Stated goal: Switch "red" to "gray" in the records from the line with "You are a computer-use" through the end of the records, ends included, and give those lines again with nothing else changed. Leave the pictures out of your answer.

Stored rows:

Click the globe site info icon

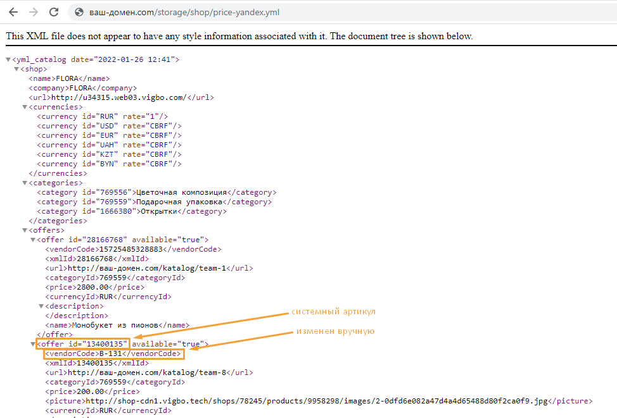tap(79, 12)
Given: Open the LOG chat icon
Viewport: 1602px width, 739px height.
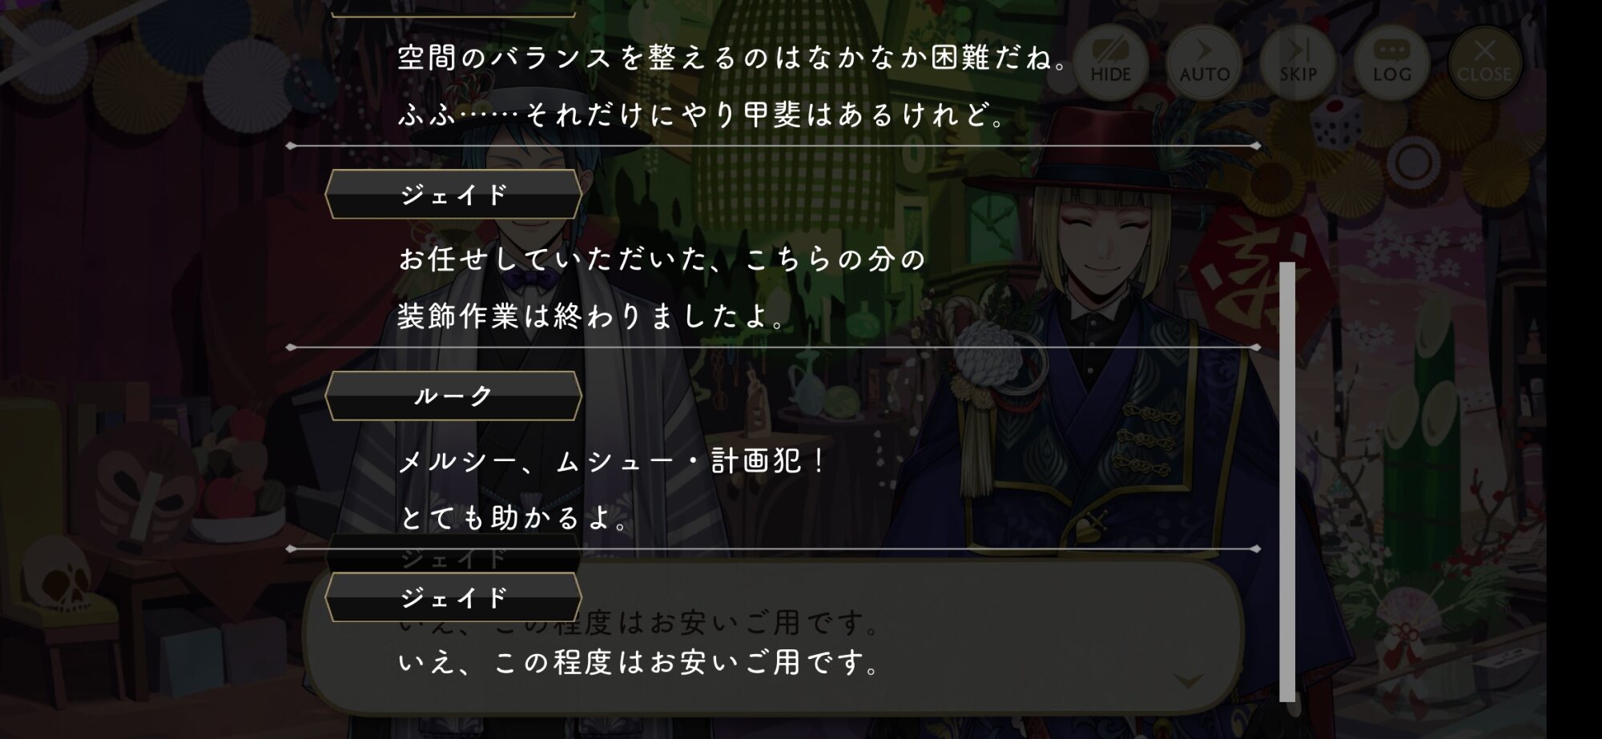Looking at the screenshot, I should (1391, 61).
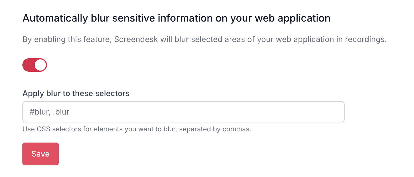Screen dimensions: 414x177
Task: Select the input under 'Apply blur to these selectors'
Action: [183, 112]

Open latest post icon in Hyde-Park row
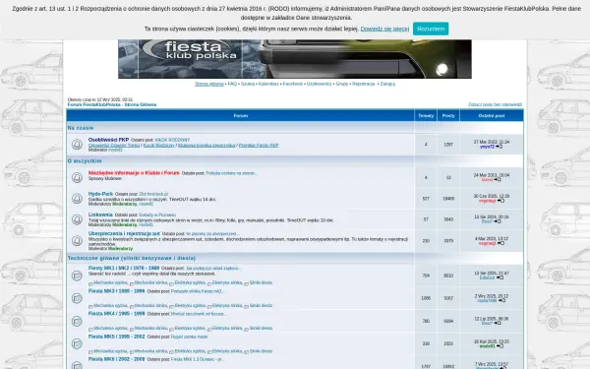[x=501, y=201]
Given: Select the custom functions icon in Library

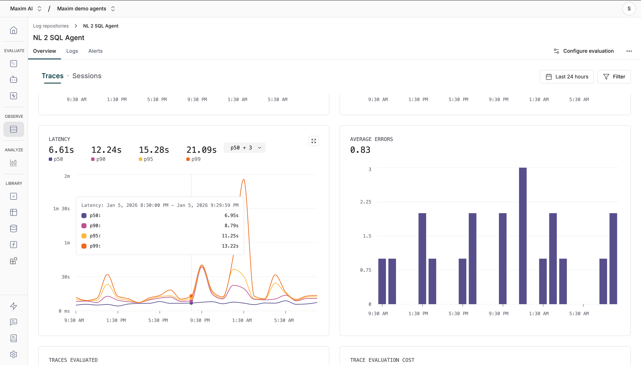Looking at the screenshot, I should [x=13, y=244].
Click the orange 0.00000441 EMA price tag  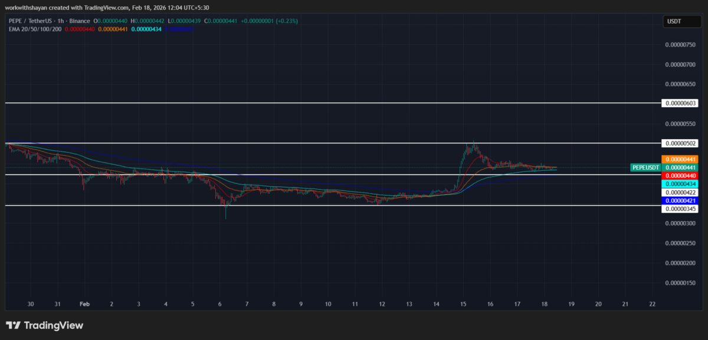(x=680, y=159)
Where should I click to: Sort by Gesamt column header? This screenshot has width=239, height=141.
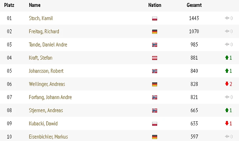coord(194,5)
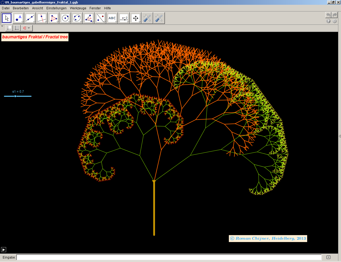Viewport: 341px width, 262px height.
Task: Choose the Line through two points tool
Action: click(x=30, y=18)
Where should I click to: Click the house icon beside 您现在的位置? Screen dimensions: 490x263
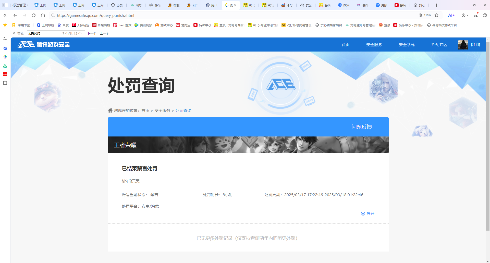pyautogui.click(x=110, y=110)
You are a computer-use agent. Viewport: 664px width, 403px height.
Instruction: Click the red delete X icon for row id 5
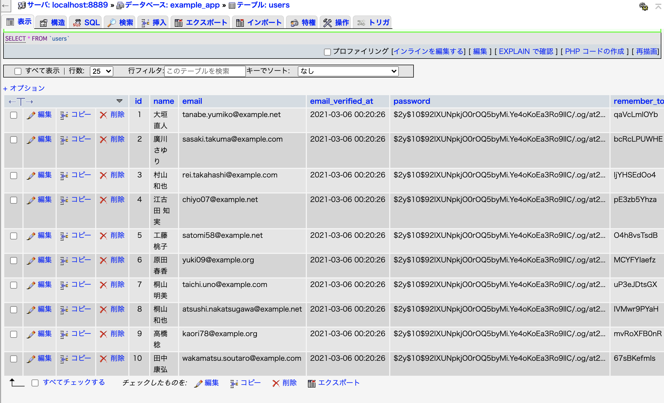[103, 235]
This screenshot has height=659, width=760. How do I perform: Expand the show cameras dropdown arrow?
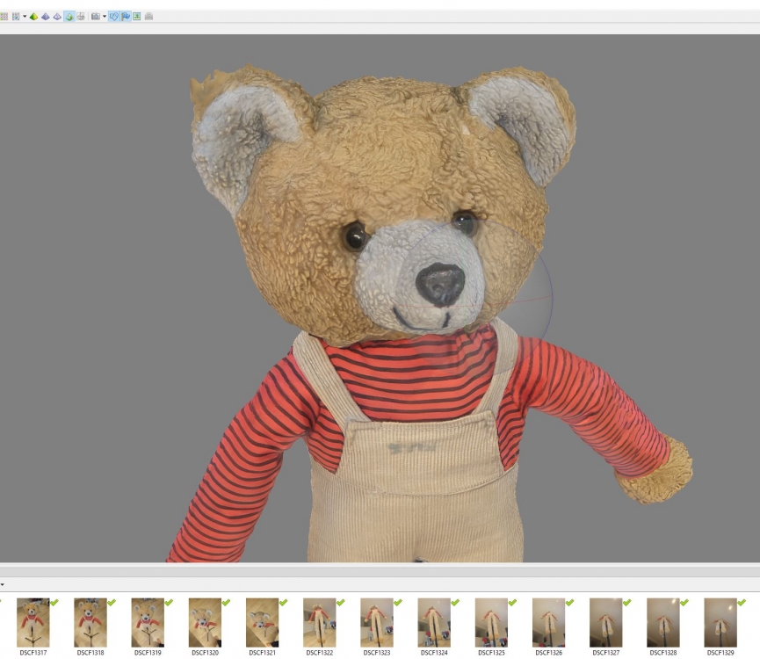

Task result:
You are a computer-use agent. Viewport: 664px width, 403px height.
Instruction: Click the gray delete X icon for row id 5
[103, 235]
This screenshot has height=659, width=760. How do I perform: Expand the show cameras dropdown arrow?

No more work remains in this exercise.